The aingls were looking at me again, this time with a strange variety of expressions. Terence was white with rage. Nova was wary, and Maleki thoughtful. Delta was studying me with an intense, creepily detached stare, as if she’d like to take me apart and find out what was inside. But Katya – Katya was gazing at me something approaching adoration. She turned to grab hold of Nova’s sleeve, pulling at it. “We can’t let Terence hurt her, Nova. Not after she saved Dad. You have to protect her.”
Nova glanced uncertainly from Katya to me. She opened her mouth and closed it again. Frowned. Then seemed to come to a decision. “You’re right, Katya. She cannot be harmed. Terence, I will not permit it.”
Terence snarled, “This man is not our father.”

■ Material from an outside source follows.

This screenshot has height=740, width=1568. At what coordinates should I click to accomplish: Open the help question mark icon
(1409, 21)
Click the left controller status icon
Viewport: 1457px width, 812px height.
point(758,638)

“Terence!” Hoffman spread his arms wide. “I know we’ve had our differences, but really …”
“That’s not what I mean. You’re an Illegal.”
There were gasps of alarm at that, and Terence continued, “There’s an Illegal who can appear to be anyone. Delta can confirm that.”
“That Illegal is dead,” Ember snapped, and I hoped Terence believed her, because none of us wanted him knowing Jules was still alive.
“Then it’s another Illegal with the same ability! Think about it, all of you. Is he acting like Father?”
“Of course I’m your father, and I’ll prove it,” Hoffman said. He looked around and then walked over to pick up a rock from the ground – a piece of rhondarite, left behind by the miners. “If I had an ability, I couldn’t use it while touching rhondarite.” He held it up, letting them see his hand clenched around it, then allowed it to fall. “Although I do understand why you might think that I’m not acting like myself. I was … lost, for a long time. And when I was found again, I realised I’d been wrong, about so many things.” He gazed at each of his children in turn. “I’ve been wrong in the way I’ve treated all of you.”
There was a collective intake of breath. Maleki and Katya were mouthing the word “wrong” as if they’d never heard it before. Not even the revelation of Hoffman’s insanity seemed to have shocked the aingls as much as him admitting a mistake. I bet he never has.